Poursuite des pourparlers techniques
Dans une déclaration conjointe publiée tôt le 22 juin, le Qatar et le Pakistan ont annoncé la création d’un comité de haut niveau chargé de superviser les négociations politiques et de groupes de travail spécialisés axés sur la question nucléaire, l’allègement des sanctions et le règlement des autres différends.
Les médiateurs ont indiqué qu’une feuille de route avait été convenue pour parvenir à un accord final dans un délai de 60 jours et que les négociations techniques débuteraient immédiatement.
Le porte-parole du ministère iranien des Affaires étrangères, Esmail Baghaei, a confirmé dans une déclaration sur les réseaux sociaux que les discussions s’étaient poursuivies jusqu’aux premières heures du 22 juin et a précisé que les pourparlers au niveau des experts se poursuivraient tandis que la délégation iranienne de haut niveau rentrerait en Iran.
« Le travail repose sur le principe de l’engagement réciproque », a déclaré M. Baghaei, ajoutant que les pourparlers techniques porteraient sur la mise en œuvre des dispositions du mémorandum d’entente, qu’il a qualifié d’« accord préliminaire de cessation de guerre ».
Baghaei a déclaré que le mémorandum ouvrirait la voie à un accord de paix définitif et plus large si ses points clés – notamment la cessation des opérations militaires israéliennes au Liban – étaient mis en œuvre.
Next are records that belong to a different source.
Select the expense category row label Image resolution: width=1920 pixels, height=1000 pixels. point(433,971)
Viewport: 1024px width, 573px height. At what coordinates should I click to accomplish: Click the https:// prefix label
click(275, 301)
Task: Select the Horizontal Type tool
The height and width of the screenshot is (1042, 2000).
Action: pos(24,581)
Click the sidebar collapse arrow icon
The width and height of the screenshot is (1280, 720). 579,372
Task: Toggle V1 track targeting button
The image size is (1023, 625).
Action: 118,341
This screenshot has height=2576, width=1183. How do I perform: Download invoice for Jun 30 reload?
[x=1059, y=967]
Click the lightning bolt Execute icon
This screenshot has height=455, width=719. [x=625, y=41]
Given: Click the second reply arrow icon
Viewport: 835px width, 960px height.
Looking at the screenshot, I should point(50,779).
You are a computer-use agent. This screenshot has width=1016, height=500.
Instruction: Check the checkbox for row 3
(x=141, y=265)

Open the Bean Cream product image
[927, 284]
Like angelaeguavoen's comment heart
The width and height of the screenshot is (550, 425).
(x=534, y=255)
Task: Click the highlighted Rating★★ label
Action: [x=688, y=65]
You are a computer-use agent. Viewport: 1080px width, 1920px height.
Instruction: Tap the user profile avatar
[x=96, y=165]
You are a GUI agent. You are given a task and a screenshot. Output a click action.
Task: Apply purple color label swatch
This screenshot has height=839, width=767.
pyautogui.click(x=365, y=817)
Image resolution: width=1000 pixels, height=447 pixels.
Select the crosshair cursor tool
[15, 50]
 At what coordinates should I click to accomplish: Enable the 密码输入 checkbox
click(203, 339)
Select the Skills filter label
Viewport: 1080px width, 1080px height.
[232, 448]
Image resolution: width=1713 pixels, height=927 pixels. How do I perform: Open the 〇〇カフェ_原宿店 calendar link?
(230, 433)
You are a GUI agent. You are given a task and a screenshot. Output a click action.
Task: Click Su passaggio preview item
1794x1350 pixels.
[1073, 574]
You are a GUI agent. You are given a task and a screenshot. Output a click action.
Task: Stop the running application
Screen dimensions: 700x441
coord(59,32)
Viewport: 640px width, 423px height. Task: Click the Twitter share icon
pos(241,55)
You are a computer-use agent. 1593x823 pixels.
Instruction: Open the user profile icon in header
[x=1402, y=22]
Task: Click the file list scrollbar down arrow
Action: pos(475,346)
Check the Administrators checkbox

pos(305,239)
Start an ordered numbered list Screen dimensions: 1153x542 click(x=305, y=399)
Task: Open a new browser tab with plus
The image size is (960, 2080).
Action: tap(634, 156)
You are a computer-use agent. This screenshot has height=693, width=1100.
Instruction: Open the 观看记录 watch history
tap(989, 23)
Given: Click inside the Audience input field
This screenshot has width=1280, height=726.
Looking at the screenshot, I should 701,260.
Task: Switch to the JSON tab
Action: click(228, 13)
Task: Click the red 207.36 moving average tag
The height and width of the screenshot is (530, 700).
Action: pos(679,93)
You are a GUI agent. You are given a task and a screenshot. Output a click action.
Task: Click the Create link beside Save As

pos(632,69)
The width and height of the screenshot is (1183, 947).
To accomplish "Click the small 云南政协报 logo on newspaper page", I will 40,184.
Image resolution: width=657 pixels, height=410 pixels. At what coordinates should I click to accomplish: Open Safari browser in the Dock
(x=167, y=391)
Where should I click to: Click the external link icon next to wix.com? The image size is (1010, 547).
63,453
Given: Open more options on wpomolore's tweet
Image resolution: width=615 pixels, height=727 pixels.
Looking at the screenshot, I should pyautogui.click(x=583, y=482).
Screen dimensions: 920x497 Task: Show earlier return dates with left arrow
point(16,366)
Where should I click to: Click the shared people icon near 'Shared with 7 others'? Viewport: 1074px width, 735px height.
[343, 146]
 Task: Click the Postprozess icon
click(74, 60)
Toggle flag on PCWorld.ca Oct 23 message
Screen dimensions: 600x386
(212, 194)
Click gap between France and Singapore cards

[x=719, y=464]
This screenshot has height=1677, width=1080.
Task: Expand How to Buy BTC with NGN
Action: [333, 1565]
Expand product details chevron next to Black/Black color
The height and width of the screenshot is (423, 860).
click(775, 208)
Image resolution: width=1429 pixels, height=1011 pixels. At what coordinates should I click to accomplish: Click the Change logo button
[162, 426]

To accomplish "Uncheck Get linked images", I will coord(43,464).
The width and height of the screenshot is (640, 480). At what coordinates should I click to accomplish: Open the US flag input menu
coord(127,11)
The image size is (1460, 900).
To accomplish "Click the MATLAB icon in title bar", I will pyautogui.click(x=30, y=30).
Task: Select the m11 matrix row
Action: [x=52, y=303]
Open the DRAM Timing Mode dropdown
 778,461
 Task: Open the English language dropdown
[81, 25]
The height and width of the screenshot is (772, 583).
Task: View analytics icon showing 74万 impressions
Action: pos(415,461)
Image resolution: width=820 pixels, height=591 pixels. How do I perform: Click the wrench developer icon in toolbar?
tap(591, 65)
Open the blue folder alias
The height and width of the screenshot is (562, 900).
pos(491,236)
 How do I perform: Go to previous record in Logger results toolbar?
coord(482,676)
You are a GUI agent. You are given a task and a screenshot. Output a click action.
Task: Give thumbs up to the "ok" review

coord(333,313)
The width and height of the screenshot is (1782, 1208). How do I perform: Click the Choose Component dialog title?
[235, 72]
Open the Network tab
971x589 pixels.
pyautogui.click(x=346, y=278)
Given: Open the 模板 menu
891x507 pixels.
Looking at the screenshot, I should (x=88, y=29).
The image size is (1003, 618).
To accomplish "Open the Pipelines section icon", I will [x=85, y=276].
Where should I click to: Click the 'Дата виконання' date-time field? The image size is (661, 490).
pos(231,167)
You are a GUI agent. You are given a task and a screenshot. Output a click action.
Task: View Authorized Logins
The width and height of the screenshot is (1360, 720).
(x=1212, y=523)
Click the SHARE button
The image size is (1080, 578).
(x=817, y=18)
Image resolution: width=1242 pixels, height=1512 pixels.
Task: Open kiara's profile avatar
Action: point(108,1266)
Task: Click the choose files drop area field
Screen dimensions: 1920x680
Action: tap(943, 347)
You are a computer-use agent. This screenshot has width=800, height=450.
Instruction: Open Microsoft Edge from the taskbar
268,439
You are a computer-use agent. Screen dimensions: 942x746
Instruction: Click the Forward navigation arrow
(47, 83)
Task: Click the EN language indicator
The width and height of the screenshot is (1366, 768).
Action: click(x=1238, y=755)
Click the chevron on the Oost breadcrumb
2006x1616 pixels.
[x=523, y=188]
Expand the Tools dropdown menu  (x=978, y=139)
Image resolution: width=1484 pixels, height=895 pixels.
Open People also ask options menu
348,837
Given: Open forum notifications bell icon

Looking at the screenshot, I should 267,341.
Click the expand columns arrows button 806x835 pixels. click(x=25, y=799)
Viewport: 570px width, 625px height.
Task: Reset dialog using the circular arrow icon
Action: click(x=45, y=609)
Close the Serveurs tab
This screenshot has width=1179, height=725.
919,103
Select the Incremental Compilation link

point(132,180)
Il a ajouté que l’Iran « utiliserait tous les leviers à sa disposition pour garantir le respect de ces engagements ».
Ces efforts interviennent dans un contexte de tensions persistantes concernant le cessez-le-feu.
Le ministre israélien de la Défense, Israel Katz, a déclaré le 21 juin qu’Israël ne se retirerait pas de ce qu’il a qualifié de zone de sécurité au sud du Liban. Le 22 juin, la présidence libanaise a annoncé que Vance, le conseiller de la Maison Blanche Jared Kushner et le Premier ministre qatari Mohammed ben Abdelrahmane Al Thani avaient discuté des mesures à prendre pour consolider le cessez-le-feu et mettre un terme à l’escalade militaire israélienne.
De hauts responsables israéliens ont confié à Epoch Magazine Israel qu’ils estimaient que l’Iran encourageait le Hezbollah à violer le cessez-le-feu libanais afin de provoquer des représailles israéliennes, de créer des tensions entre Washington et Jérusalem et de saper le mémorandum d’entente américano-iranien.
Les responsables ont déclaré qu’Israël avait assuré l’administration Trump de son engagement envers le cessez-le-feu et que les récentes interventions militaires israéliennes au Liban avaient été menées en état de légitime défense suite aux attaques du Hezbollah.
Interrogé par des journalistes sur le rôle du Liban dans les négociations, sur sa surprise face à l’importance accordée à l’Iran et sur l’avancement des discussions vers un accord, M. Vance a répondu que les négociateurs avaient réalisé, au cours du week-end, de « très bons progrès » concernant les mécanismes visant à empêcher l’escalade des affrontements entre Israël et le Hezbollah.
« Nous voulons protéger la sécurité d’Israël et la souveraineté du Liban », a déclaré M. Vance. « Nous sommes conscients qu’il faudra beaucoup d’efforts pour parvenir à un accord garantissant l’intégrité territoriale et la souveraineté du Liban, ainsi que la sécurité d’Israël. »
Le vice-président a déclaré que la question libanaise nécessiterait une coordination entre les forces armées libanaises et que « cela exigera des Iraniens qu’ils maîtrisent le Hezbollah », faisant référence à l’influence de Téhéran sur le Hezbollah, largement considéré comme un mandataire iranien.